This method of liquid pouring will make you question ever using a paint brush again. Kidding, not kidding. Totally up to you how much energy you want to put into it, and how meticulous you are in general with your creations.
Below is one of my favorites, just to give you an idea of what the final product can look like:
The painting damn near paints itself, but don't fear messing with it a little bit to make the final product look the way YOU want.
(to make your life easier)
These are meant for clay, but I LOVE it for touching up acrylic pours. You can create some really beautiful wisps and delicate swirls.
So, if your painting turns out a bit unbalanced, add in extra paint where you want it. This tool will make your interaction look natural. When you use it, make sure to BARELY touch the paint with the end that has the metal ball on it and drag it where you want it.
- Acrylic topcoat– this helps protect your work, strengthening the canvas, while also enhancing the quality of color. The only struggle I have ever had with using a topcoat is making sure you apply evenly, and you will only get better with practice.
- Thick plastic sheeting to protect your working space. This painters plastic roll is great especially because once it dries you can just peel it right off and you will have clean plastic for the next. Or you can save those peeled off “acrylic skins” for other projects.
- A pack of rags or old towels- unless you wear gloves you are going to get paint all over you and your hands. It is necessary to be able to constantly dab and wipe your hands clean, and they come in handy all the time for other projects.
- Smock or apron– protect your clothes or just wear clothes you don't care that get ruined. I have friends that take old big t-shirts, cut it down the middle in the front, and where it backwards to act as an apron.
The Acrylic Pour Painting Method:
Once you have all your paints, silicone, and Floetrol…time to start setting up your workspace… Lay out your plastic sheeting, have your towels within reach, a cup filled with water. Grab your paints, silicone, Floetrol, and heat gun. Put on your apron and you will be ready to go.

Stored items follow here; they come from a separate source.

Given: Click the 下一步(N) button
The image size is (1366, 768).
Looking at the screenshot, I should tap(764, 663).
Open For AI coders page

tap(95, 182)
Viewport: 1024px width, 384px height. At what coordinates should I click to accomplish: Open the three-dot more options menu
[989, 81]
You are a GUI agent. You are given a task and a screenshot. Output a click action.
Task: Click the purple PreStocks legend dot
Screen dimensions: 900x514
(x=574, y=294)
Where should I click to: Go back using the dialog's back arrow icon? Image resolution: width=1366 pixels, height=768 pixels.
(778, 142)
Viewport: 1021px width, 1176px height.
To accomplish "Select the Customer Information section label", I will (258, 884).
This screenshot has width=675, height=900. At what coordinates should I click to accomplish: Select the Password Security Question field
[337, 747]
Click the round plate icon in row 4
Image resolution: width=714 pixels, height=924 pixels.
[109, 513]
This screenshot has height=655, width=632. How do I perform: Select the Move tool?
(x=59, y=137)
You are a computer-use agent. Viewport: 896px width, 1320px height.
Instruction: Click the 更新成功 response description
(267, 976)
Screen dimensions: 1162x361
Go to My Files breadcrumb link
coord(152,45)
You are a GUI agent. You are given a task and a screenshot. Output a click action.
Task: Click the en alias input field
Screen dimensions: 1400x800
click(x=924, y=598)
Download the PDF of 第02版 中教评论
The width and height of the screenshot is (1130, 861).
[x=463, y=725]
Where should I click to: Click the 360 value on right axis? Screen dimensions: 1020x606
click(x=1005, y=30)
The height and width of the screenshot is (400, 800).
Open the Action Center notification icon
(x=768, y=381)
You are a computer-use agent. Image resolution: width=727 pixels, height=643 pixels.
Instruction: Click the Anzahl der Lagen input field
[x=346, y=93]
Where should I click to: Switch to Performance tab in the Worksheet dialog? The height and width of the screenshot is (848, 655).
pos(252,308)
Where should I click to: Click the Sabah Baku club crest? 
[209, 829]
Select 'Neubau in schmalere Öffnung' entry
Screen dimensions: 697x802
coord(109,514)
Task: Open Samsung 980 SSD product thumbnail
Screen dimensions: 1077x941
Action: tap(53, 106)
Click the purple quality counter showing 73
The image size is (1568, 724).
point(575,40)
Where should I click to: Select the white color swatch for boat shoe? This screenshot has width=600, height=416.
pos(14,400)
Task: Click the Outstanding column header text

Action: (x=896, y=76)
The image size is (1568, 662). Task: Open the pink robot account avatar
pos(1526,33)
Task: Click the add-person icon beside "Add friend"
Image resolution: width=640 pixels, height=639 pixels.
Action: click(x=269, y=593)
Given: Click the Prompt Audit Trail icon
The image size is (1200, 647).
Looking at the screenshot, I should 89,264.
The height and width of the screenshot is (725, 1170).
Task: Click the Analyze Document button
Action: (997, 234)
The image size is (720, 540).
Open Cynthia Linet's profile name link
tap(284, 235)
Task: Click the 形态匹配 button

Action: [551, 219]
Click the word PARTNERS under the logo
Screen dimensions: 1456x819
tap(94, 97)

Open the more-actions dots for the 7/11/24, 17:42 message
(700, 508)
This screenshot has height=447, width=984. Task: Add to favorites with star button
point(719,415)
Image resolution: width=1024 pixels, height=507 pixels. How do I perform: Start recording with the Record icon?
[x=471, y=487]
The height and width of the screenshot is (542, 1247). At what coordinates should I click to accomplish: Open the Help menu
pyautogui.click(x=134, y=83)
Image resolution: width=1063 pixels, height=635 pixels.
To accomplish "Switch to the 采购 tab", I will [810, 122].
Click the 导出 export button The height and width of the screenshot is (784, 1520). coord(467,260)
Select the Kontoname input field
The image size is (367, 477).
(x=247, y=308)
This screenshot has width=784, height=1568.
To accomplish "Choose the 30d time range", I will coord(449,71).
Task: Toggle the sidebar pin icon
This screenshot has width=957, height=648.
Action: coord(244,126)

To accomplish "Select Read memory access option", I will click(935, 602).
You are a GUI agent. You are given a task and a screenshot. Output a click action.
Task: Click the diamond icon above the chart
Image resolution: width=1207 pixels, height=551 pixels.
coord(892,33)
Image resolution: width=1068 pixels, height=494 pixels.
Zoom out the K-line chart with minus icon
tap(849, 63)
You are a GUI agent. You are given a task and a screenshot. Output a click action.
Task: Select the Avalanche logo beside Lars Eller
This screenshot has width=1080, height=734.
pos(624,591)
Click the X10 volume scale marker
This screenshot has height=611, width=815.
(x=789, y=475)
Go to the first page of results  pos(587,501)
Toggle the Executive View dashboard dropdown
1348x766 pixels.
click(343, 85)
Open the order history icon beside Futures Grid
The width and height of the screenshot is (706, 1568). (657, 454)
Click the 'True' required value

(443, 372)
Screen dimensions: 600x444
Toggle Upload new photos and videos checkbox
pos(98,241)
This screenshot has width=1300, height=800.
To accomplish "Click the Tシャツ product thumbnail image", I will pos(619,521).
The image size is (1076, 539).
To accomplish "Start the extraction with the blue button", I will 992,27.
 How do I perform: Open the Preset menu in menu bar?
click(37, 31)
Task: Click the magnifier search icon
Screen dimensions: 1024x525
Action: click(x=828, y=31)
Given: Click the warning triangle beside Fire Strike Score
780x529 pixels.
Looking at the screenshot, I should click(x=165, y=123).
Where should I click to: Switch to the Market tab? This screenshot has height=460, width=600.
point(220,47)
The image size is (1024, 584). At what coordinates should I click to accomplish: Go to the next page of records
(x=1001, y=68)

If this is your first pour ever, I would suggest using 3-4 colors tops until you get used to how the paints and additives flow together.
The results truly will be subjective to the brand of paint you use and the type of silicone. Seriously take some time to find videos on YouTube because there are so many different ways to do your acrylic pouring, so it is nice to have multiple methods to try until you develop your own groove.
Step by step:
- Set out your 4 plastic cups for color, and one plastic cup for the final “dirty pour” mixture.
- Squeeze a nice 1/4 cup(ish) size of dollops of paint (of each color separately) into your plastic cups.
- color one at a time
Try crazy color combos.
Tips through recent experience:
***Things I realized after writing this post…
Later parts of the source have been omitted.